Amidst the thousands of students at the ANU, there remain a select few who command an eclectic combination of awe and pity. These are the Big Names on Campus (acronym: BNOC), the people whom everyone kind of knows. Many will run away at the first sighting of a BNOC (in fear of them asking you to join yet another student organisation); others, however, are intrigued by them, baffled by how somebody can have achieved so much infamy in the trifling absurdities of student life.

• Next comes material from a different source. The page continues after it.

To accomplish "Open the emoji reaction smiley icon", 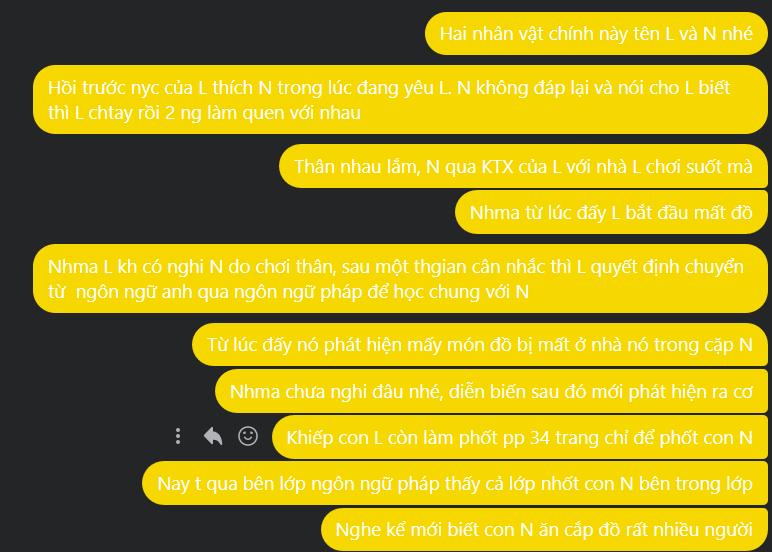I will pyautogui.click(x=248, y=436).
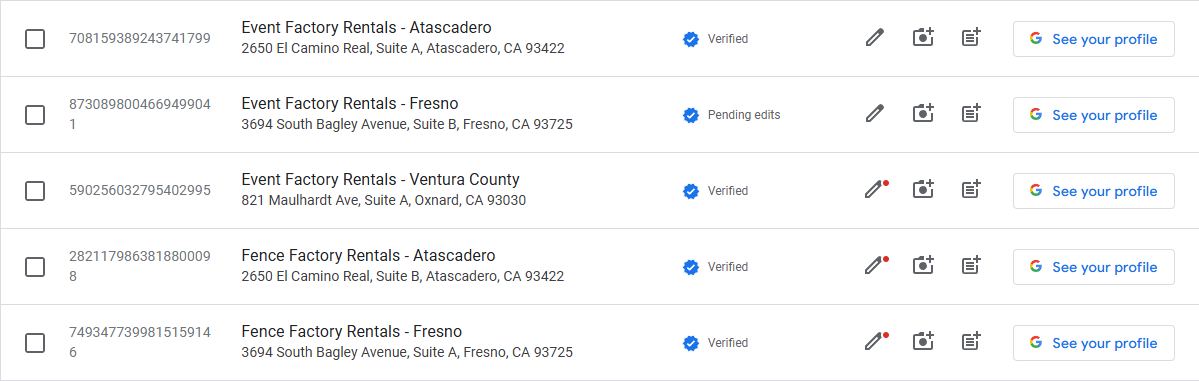Edit the Fence Factory Rentals - Atascadero listing with the pencil icon

[x=875, y=265]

Would you like to become a BNOC? The choice is not an easy one, and it comes with it a host of perils (mostly in the form of reactions: see the above paragraph). But if you are certain of your purpose, then read on, because this is the guide for you:
Step 1: Find the BNOC Type For You.
Recognise that there are a number of different types of BNOC that you can be. Not everybody who is famous is involved in student politics. For example, many ex-Woroni editors have been BNOCs, despite no involvement with ANUSA whatsoever. Find the niche you want to build infamy in. Some suggestions (apart from Woroni) include being made a senior member of a hall or residence, becoming part of the Student Housing Co-Op, joining debating/Model UN, becoming involved in theatre, or trolling Stalkerspace.
Step 2: Suck Up or Bulk Up (Your Resume).
To find true BNOC status, you must first gain the acceptance of the other BNOCs. But to gain the acceptance of other BNOCs, you need to stand out to them at some level; after all, why should they pass their BNOC status on to you, of all the thousands of ANU undergrads? A classic way of getting BNOC status, therefore, is to put yourself out there, and to be keen to get involved in anything and everything, no matter how degrading. Alternatively, if you suck at packing up and cleaning, just attend anything and everything. For some reason, people confuse ubiquity with competence; trust me, I can speak from personal experience.
Step 3: Build a Cult Around You.
If you are the kind of person who wants to become a BNOC, this is probably not a particularly challenging or difficult thing to do. Basically, once you’ve started to make it into the BNOC circles, you want to find ways of inflating your profile. Get your friends to start writing about you in Woroni articles. Make viral videos and photos, and get friends to post them on Stalkerspace. Tell your friends to like things that you upload and post. The beauty of Facebook Comment/Like Culture is that people are massive bandwagoners: as soon as they perceive others seeing you as a “thing”, they’ll all join in on believing. (I told you this was a guide to “How To Sell Your Soul”)
Step 4: Make Fun Of Yourself.
This is probably counter-intuitive, but it kind of feeds into step 3. Basically, the more in-jokes you have about yourself, or the more you seem to have the confidence to draw attention to your past silliness, the more people seem to find you endearing and prominent. This tactic is particularly favoured by older BNOCs, who (in the process of fading away) will continually make desperate jokes about how they are still relevant.
Step 5: Never Graduate.
Want to know how somebody has so many “friends”? It’s because they’ve just stuck around for so long that, combined with steps 1-4, there’s no way of not knowing them. Also, taking seven years to complete an Arts/Science degree will create more jokes for you to make about yourself, feeding directly into Step 4 again. Talk about efficiency.
There are obviously more components to the mystical BNOC formula, but for the young Padawans out there, this is a clear way to start. Godspeed; and remember, if you never become a BNOC, it’s still okay. At least you’ll still have self-respect.